▶ **Problems to work on**
1 - Copy the passage from the post on secure peripheral cards, starting at "Wave.com touts this" and going up to and including "let me know.".
2 - Continue the post on secure peripheral cards, starting after its last sentence.

▶ **Text excerpt**
· · · ·

Secure peripheral cards

Roop Mukherjee bmukherj at shoshin.uwaterloo.ca
Fri Mar 22 09:45:04 EST 2002


I was posing this question with some client based transaction system in
mind such as the proposed digital rights management (DRM) system, as
opposed to secure access to servers.

There are several companies that are touting that they have solutions for
DRM. Microsoft's story is that they have a secure kernel that will only
load secure drivers and their secure DRM app can playback stuff without
the user copying the pain-text data. It is probably plain to see why the
kernel, the driver or the application  that the user can insert and delete
instructions from should not be considered secure.

Wave.com touts this security system called Embassy. It is supposed to be
made up of everything from a secure chip, secure applets running on them,
secure OS secure trust network of such deives etc. They talk of deploying
this in everything from a keyboard to speakers. Even after looking for
weeks I only have a sketchy view of the working of the suystem. If someone
here knows more about it please let me know.

What I was seeking waas some concrete examples of the use and/or
deployment of the secure chips, applets etc. to create DRM or secure
client systems, as opposed to servers that can process loads of secure
transactions.

· · · ·

▶ **Material shown**
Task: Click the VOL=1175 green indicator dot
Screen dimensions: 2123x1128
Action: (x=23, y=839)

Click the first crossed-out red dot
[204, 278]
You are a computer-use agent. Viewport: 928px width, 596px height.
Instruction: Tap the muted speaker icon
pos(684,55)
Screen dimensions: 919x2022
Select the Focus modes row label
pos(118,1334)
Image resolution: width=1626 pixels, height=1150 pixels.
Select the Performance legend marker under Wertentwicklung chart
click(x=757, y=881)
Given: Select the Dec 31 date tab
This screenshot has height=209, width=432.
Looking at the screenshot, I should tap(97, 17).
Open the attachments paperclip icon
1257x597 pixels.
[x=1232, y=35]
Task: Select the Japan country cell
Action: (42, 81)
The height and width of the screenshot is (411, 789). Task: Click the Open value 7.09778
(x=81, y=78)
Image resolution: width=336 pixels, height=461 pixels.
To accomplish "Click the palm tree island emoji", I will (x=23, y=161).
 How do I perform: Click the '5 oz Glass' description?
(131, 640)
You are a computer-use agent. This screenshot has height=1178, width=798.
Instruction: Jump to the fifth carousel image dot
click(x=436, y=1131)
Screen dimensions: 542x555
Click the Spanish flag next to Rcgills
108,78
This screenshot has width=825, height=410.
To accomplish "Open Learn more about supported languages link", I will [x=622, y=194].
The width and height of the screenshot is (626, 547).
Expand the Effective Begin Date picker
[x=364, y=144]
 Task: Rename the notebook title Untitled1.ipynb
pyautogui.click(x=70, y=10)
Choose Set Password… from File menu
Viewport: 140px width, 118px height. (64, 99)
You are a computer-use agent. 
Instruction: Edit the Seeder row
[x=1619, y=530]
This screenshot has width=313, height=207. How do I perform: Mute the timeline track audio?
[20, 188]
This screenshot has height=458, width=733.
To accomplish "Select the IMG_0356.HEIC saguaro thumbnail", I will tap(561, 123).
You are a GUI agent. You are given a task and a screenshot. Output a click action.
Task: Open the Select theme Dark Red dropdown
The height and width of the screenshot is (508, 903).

· · · ·

▶ **Answers to the tasks**
1 -
Wave.com touts this security system called Embassy. It is supposed to be
made up of everything from a secure chip, secure applets running on them,
secure OS secure trust network of such deives etc. They talk of deploying
this in everything from a keyboard to speakers. Even after looking for
weeks I only have a sketchy view of the working of the suystem. If someone
here knows more about it please let me know.

2 -
Cheers,
-- Roop
_______________________________________________________
On Fri, 22 Mar 2002, Greg Rose wrote:

> At 12:06 AM 3/22/2002 +0000, Adam Back wrote:
> >I'm not sure NCipher gear is the #1 for acceleration, I think they're
> >probably more focussed and used for secure key management.  For
> >example they quote [1] an nForce can do up to 400 new SSL connections
> >per second.  So that's CRT RSA, not sure if 1024 bit or 512 bit (it
> >does say "up to").  openSSL on a PIII-633Mhz can do 265 512 bit CRT
> >RSA per second, or 50 1024 bit CRT RSA per second.  So wether it will
> >even speed up current entry-level systems depends on the correct
> >interpretation of the product sheet.
>
> But don't forget that your pentium can't do anything *else* while it's
> doing those RSAs... whereas the machine with the nForce can be actually
> servicing the requests.
>
> Greg.
>
>
> >And the economics of course depends on how expensive they are relative
> >to general purpose CPUs, plus the added complexity of using embedded
> >hardware and drivers and getting to play with your web server.
> >General purpose CPUs are _really_ fast and cheap right now.
> >
> >But for the application at hand -- secure key-management, perhaps an
> >NCipher card is ok -- I haven't compared feature sets so can't really
> >comment.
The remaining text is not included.